Type: Data archiving
Runtime: 1996 -
Coordination: Horst Bornemann, Joachim Plötz Alfred Wegener Institute
Data curator: Horst Bornemann, Alfred-Wegener-Institut Helmholtz-Zentrum für Polar- und Meeresforschung, Bremerhaven
MMT data sets, archived in the data library PANGAEA®
The Marine Mammal Tracking (MMT) project of AWI and its Partner Institutions
concentrates on the Southern Ocean. Long-distance tracking of marine mammals
in the Southern Ocean by satellite relies on the ARGOS system. ARGOS
satellite transmitters for marine mammal applications are designed to
provide the animals' at-sea locations. Some types of transmitters are
combined with archival data logging units to provide high-quality
behavioural data on diving and feeding activity, optionally collected in
tandem with data on environmental variables at the animals' immediate
position.
Marine top predators including seals and birds have the ability to detect areas of high food abundance. Ocean fronts, eddies and shifting sea ice facilitate areas of high biological productivity where intermediate and upper trophic level interactions maximise. These conditions attract top predators which concentrate their foraging on lucrative feeding spots. Variations in foraging ranges and movements of top predators are hence an important source of information about environmental variability integrated over a wide range of spatial and temporal scales.

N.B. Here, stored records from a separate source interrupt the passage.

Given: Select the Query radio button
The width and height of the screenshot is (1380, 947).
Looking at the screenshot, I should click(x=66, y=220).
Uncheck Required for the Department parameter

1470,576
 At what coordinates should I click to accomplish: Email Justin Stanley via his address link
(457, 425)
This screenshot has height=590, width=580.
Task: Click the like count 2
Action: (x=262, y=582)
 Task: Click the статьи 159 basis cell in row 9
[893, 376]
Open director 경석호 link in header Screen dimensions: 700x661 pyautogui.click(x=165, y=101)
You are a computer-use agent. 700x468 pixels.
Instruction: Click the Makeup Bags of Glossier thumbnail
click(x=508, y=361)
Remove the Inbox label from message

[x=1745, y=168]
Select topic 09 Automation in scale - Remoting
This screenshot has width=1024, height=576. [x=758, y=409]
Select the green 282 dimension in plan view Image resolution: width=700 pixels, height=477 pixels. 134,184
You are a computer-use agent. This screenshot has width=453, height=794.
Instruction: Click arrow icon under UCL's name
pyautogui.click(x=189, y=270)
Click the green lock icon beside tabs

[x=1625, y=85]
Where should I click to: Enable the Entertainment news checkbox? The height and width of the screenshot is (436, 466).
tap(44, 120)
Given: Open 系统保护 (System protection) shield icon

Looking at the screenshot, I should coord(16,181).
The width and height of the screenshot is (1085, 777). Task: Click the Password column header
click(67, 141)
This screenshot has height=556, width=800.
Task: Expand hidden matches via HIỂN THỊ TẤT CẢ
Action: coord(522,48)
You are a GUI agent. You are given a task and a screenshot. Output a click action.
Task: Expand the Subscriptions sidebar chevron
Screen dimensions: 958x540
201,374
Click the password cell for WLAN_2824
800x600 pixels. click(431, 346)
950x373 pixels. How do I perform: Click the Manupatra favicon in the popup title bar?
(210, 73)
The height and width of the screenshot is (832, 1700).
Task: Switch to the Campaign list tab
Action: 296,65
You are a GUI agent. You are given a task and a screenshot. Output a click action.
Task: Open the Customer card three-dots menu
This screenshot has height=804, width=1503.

Although MMT is dedicated primarily to marine mammals, the project is in
liaison with other top predator studies. Thus data of penguins equipped with
satellite or archival tags are incorporated as well. The complex synthesis
of data on marine mammal positioning and feeding locations with oceanography
and bathymetry aims to identify those parameters which are characteristic
for feeding areas of top predators in the respective regions, and will
provide clues as to why some areas of the Antarctic Ocean are important to
these animals while others are not. This will further our understanding of
the distribution patterns of marine mammals in Antarctic and Subantarctic
marine ecosystems of the Southern Ocean.